L’interculturel déborde toutes ces questions de santé, de médecine, de rapport au corps. Tout d’abord, les mots des maux ne sont pas les mêmes. Ici, nous avons un chat dans la gorge, un mal de chien, des fourmis dans les jambes… Dans d’autres pays, ce sont d’autres expressions. Un médecin occidental parti au Kenya témoignait ainsi de son incompréhension face à une patiente lui disant avoir un serpent dans la tête. Il pensait problème psychologique quand elle lui parlait de maux de tête…
En dehors de cette question linguistique, le principal obstacle est celui de la suprématie totale conférée à notre mode de pensée scientifique, rationnelle. Tout ce qui n’est pas dans ce mode de pensée n’est pas pensable ou acceptable. Or, de nombreux professionnels, qui accompagnent des populations ayant d’autres modes de pensée (comme la pensée magique), ont du mal à admettre que ce mode de pensée puisse être entendable. « Entendre », cela ne veut pas dire adopter ce mode de pensée, mais bien en tenir compte pour comprendre les situations.
J’ai un bel exemple donné par un éducateur de Protection judiciaire de la Jeunesse. Il accompagnait une jeune fille venant du Congo RDC et qui avait échappé aux passeurs. Elle n’allait pas bien. L’éducateur veut donc l’emmener voir un médecin généraliste et se voit opposer un refus, car elle veut voir un médecin traditionnel, un marabout, « celui qui soigne ».

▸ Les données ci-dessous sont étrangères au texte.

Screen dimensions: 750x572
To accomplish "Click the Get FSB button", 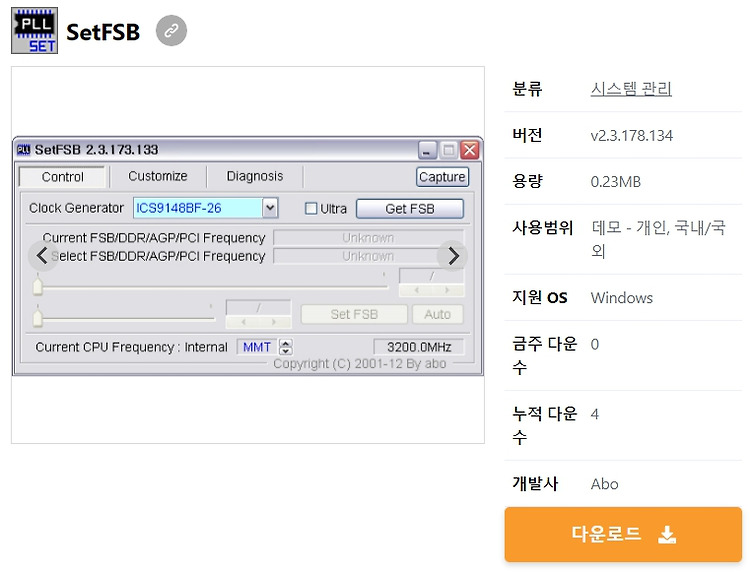I will click(x=410, y=209).
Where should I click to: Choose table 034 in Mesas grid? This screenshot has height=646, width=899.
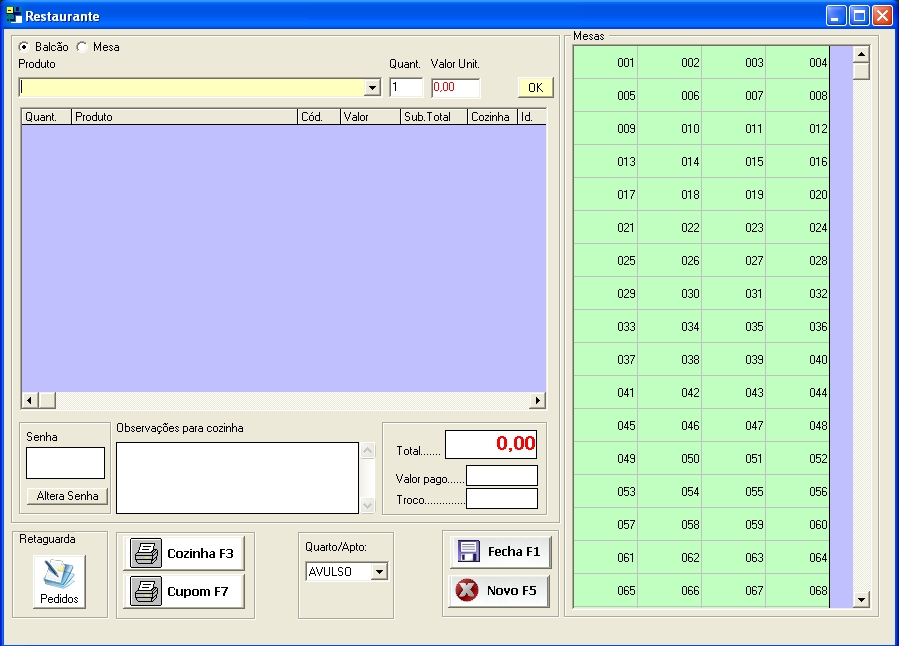click(670, 327)
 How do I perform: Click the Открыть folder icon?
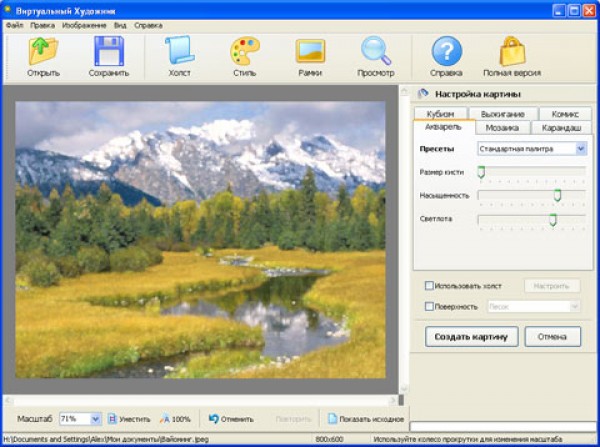[43, 51]
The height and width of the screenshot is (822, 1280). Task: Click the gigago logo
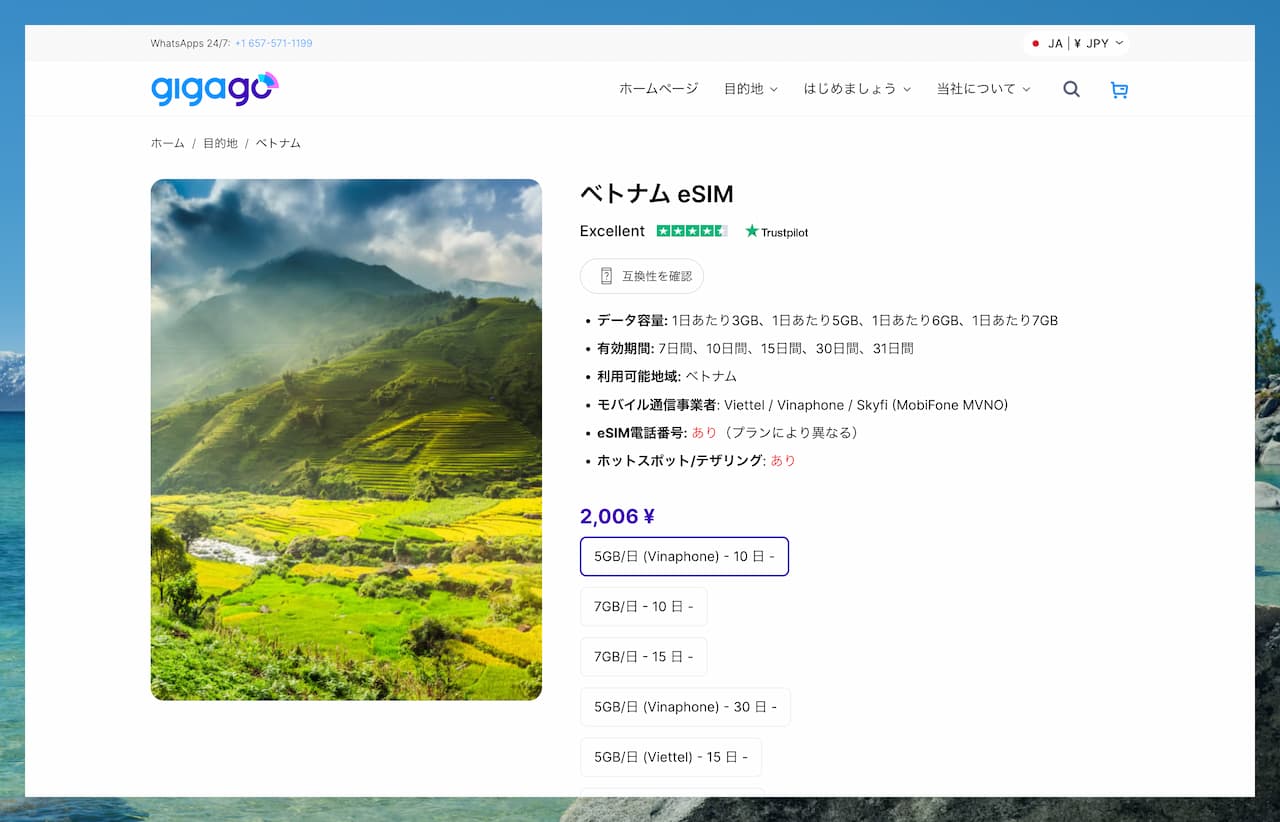(214, 89)
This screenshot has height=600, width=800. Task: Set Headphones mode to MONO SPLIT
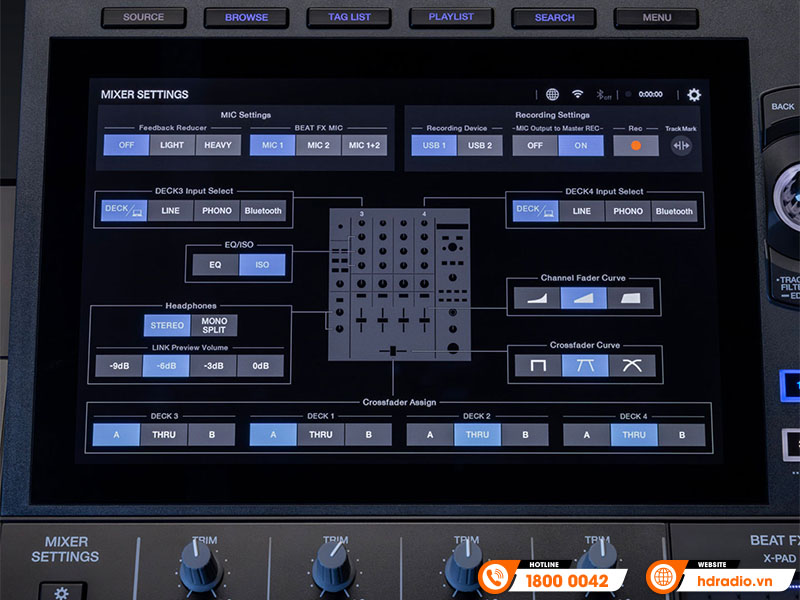pyautogui.click(x=215, y=324)
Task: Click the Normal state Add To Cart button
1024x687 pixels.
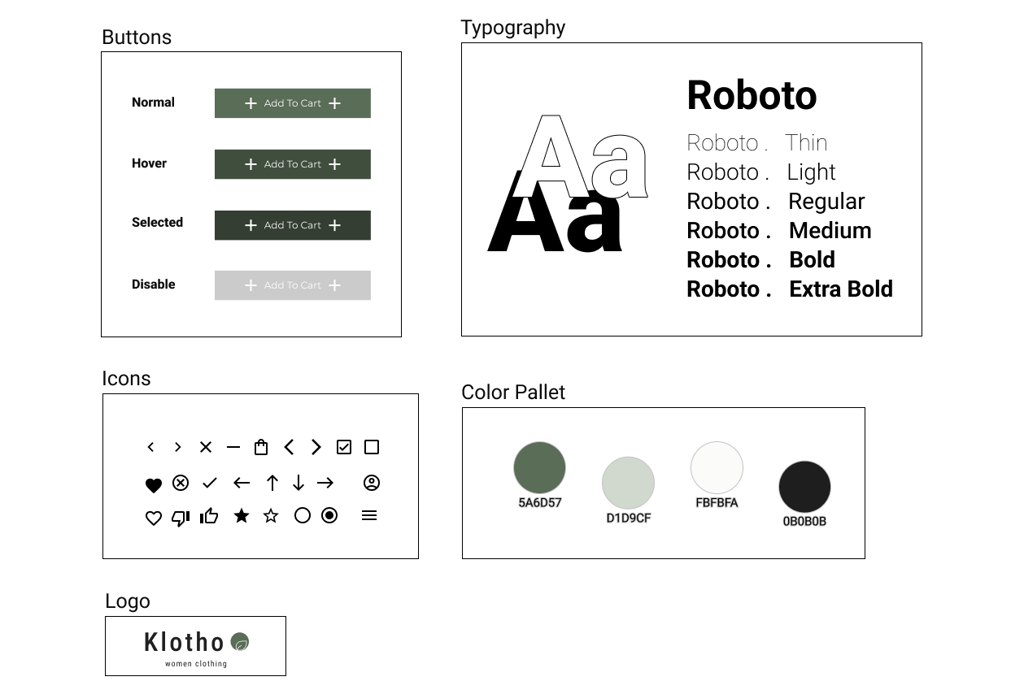Action: 293,103
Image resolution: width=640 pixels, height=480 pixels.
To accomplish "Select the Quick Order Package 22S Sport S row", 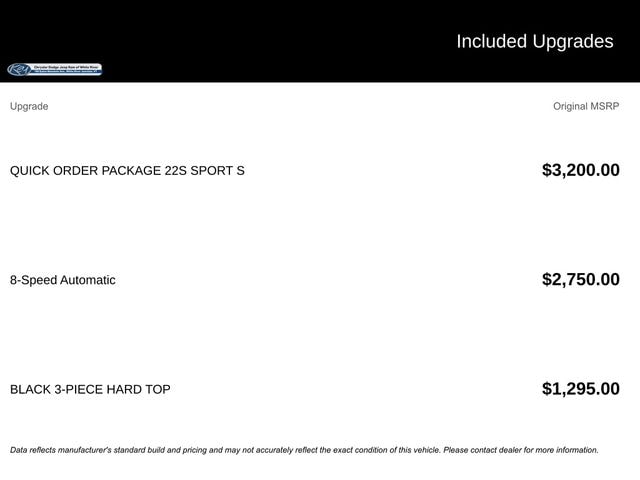I will pyautogui.click(x=127, y=170).
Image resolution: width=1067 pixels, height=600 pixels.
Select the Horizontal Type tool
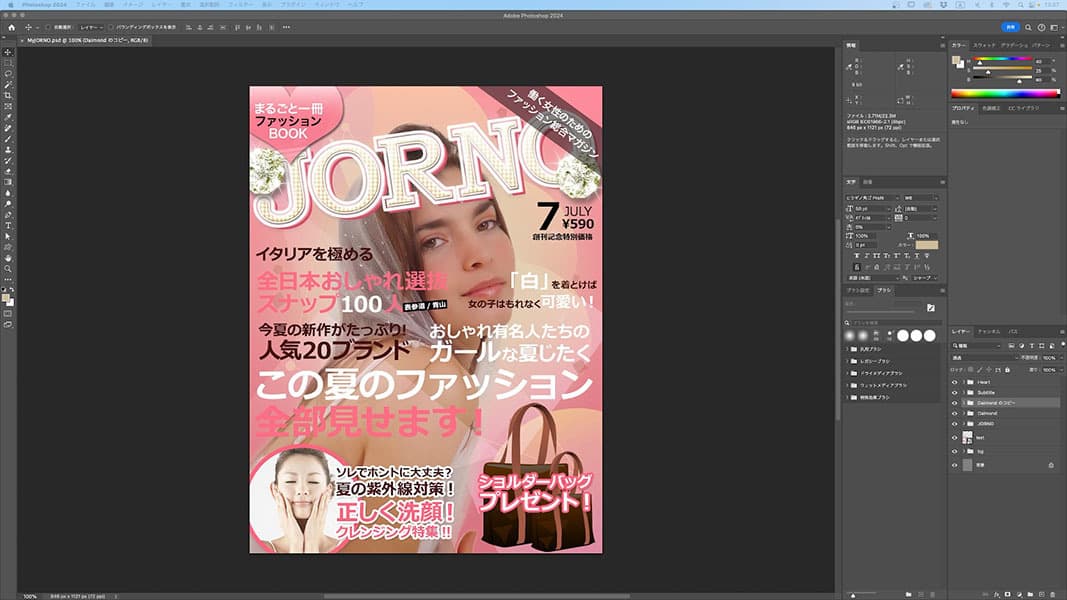(8, 225)
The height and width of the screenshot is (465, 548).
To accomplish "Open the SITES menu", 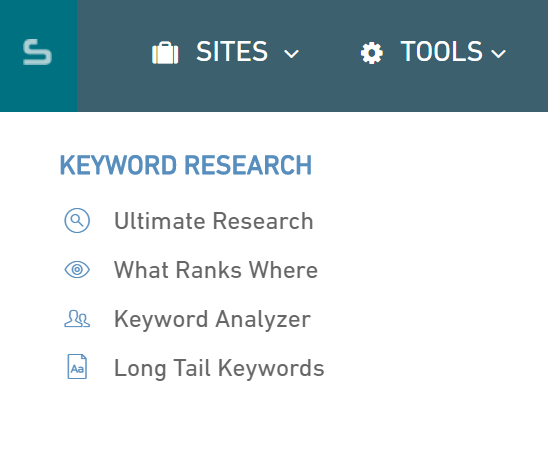I will tap(225, 52).
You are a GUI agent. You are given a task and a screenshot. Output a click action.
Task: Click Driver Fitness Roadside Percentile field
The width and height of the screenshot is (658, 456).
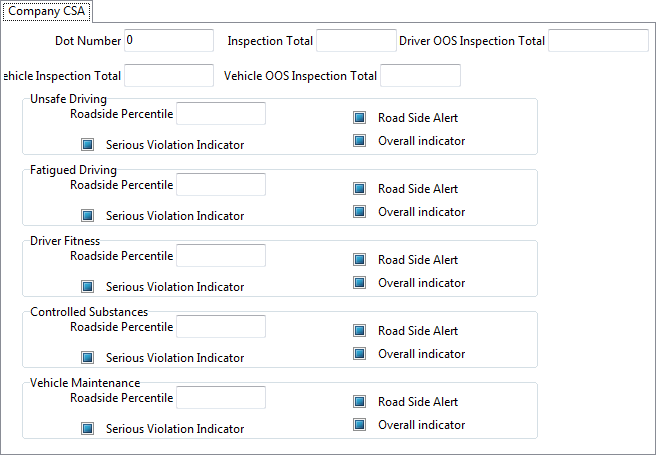[x=221, y=256]
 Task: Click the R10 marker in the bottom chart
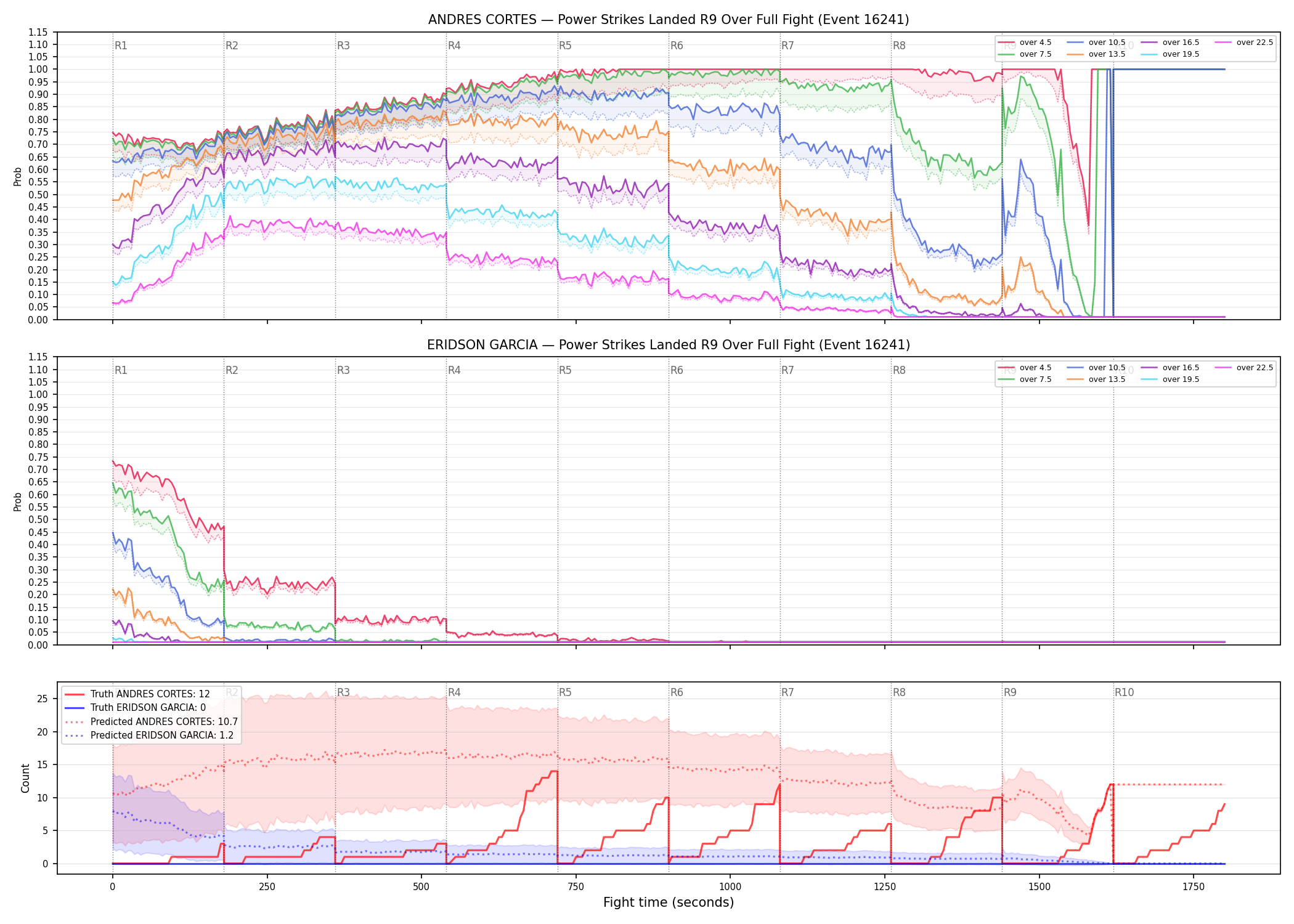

Plutôt que de refuser, l’éducateur lui propose d’aller voir un marabout et ensuite un médecin généraliste, ce qu’elle a accepté. C’est très rare comme démarche, et pour le coup cela a permis de surmonter les peurs de cette jeune fille et de déceler une maladie qui n’aurait sans doute pas pu l’être autrement.
L’ethnopsychiatre George Devereux a tenté de faire entendre au monde scientifique que la psychologie et la psychiatrie ne sont pas plus universelles que les codes culturels de nos sociétés occidentales. Le centre Georges Devereux œuvre à la transmission de cette approche, mais la psychiatrie classique ne lui fait pas de place, alors que les besoins sont criants. La France manque cruellement d’ethnopsychiatres : il y a bien quelques initiatives, comme la Maison de Solenn, le travail mené par la professeure Marie Rose Moro sur Paris, ou encore sur Lyon les travaux de l’observatoire Orspere-Samdarra, mais c’est insuffisant.